Alteryx (AYX) lost nearly 40% of its market value this year. The data science and analytics company started off the year strong, but its stock price plunged in February after it followed up its fourth-quarter earnings beat with soft guidance for the first quarter and the rest of the year.

That sell-off intensified when Alteryx's Chief Revenue Officer Dean Darwin resigned in late February after posting a racially charged tweet. Rising bond yields, which have sparked a rotation from growth to value stocks in recent months, exacerbated that pain. But now that Alteryx has dropped to a two-year low, is the stock finally worth buying again?

A young woman checks a tablet.

Image source: Getty Images.

What does Alteryx do?

Alteryx went public in 2017, two decades after the company was founded. After its IPO, it acquired several smaller companies -- including Semanta, Yhat, ClearStory Data, and Feature Labs -- to expand its ecosystem.

Alteryx's analytics platform consists of six core services -- Connect, Designer, Promote, Server, Hub, and Intelligence Suite -- which each specialize in different data-crunching tasks. It also provides web-based services through its Alteryx Analytics Gallery.

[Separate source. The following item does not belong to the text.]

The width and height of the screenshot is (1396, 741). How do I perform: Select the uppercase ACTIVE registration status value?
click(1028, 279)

Like many other software companies, Alteryx uses a "land and expand" strategy. It "lands" a customer by offering a free trial for a single service, convinces them to upgrade to a paid plan, then "expands" by cross-selling more services or locking them into recurring subscriptions.

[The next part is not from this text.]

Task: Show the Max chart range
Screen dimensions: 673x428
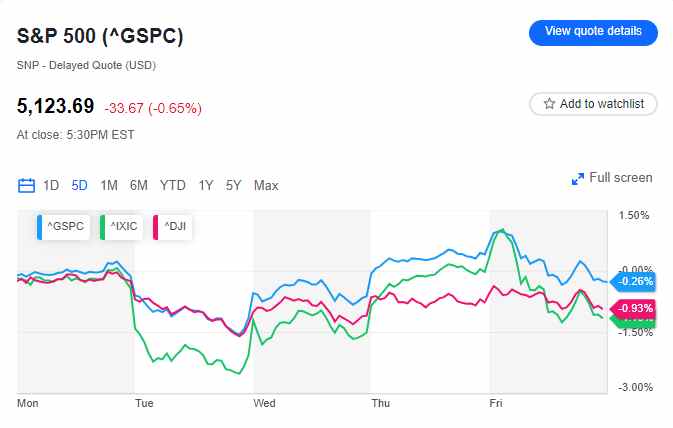Action: click(266, 185)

Alteryx's dollar-based net expansion rate, which gauges its year-over-year revenue growth per existing customer, has remained above 120% ever since its IPO -- which indicates that the strategy is still working.

How fast is Alteryx growing?

Alteryx's net expansion rate is impressive, but its revenue growth has decelerated over the past three years.

Metric

FY 2018*

FY 2019

FY 2020

Q1 2021

Revenue (Millions)

$253.6

$417.9

$495.3

$118.8

Growth (YOY)

93%*

65%

19%

9%

Data source: Alteryx. YOY = Year over year. *55% in older ASC 605 terms.

Its customer base has also been expanding at a slower rate.

Metric

FY 2018*

FY 2019

FY 2020

Q1 2021

Customers

4,696

6,087

7,083

7,214

Growth (YOY)

38%

30%

16%

12%

Data source: Alteryx. YOY = Year over year. *55% in older ASC 605 terms.

Alteryx attributed that slowdown to fewer multi-year deals and a prioritization of gaining larger customers over smaller ones. It served 39% of the Global 2000 at the end of the first quarter, up from 37% a year ago, but those big clients still only accounted for 11% of Alteryx's total customers.

During last quarter's conference call, Alteryx management said its focus on gaining larger customers (likely with free trials) and the transition of its small-to-mid-sized customers to a channel-supported sales model (which could initially generate lower revenue) could both cause the company's net expansion rate to dip below 120%.

Alteryx expects its revenue to rise 14%-16% for the full year, but it expects its non-GAAP earnings to plunge from $65.5 million in 2020 to roughly breakeven levels. That gloomy forecast indicates its rising sales and marketing expenses will overwhelm its revenue growth, even as it boosts its annual recurring revenue (ARR) with stickier cloud-based subscriptions.

Competitors at the gates

Alteryx's slowing growth and rising costs suggest it's struggling to keep pace with competitors like salesforce.com (CRM -0.18%), which analyzes data with its Einstein service; C3.ai (AI 0.09%), which streamlines large companies' operations with its AI tools; and Palantir (PLTR -0.23%), the data-mining firm that serves both government agencies and corporate customers.

Here's how Alteryx's projected revenue growth and price-to-sales ratio stack up against those three peers.

Company

Estimated Sales Growth
(Current Fiscal Year)

Price-to-Sales Ratio
(Current Fiscal Year)

Alteryx

15%

9

Salesforce

22%

8

C3.ai

16%

30

Palantir

34%

23

Data source: Yahoo Finance, May 11.

Alteryx might seem like a better value than C3.ai and Palantir, especially if investors continue to flee pricier growth stocks, but it's arguably less appealing than Salesforce, a much larger company that integrates its analytics tools into its market-leading customer relationship management platform.

There are better tech stocks to buy

Alteryx's stock price plunged because its guidance couldn't support its valuations. It looks cheaper after that decline, but there are plenty of better growth stocks to buy following the latest sell-off in the tech sector.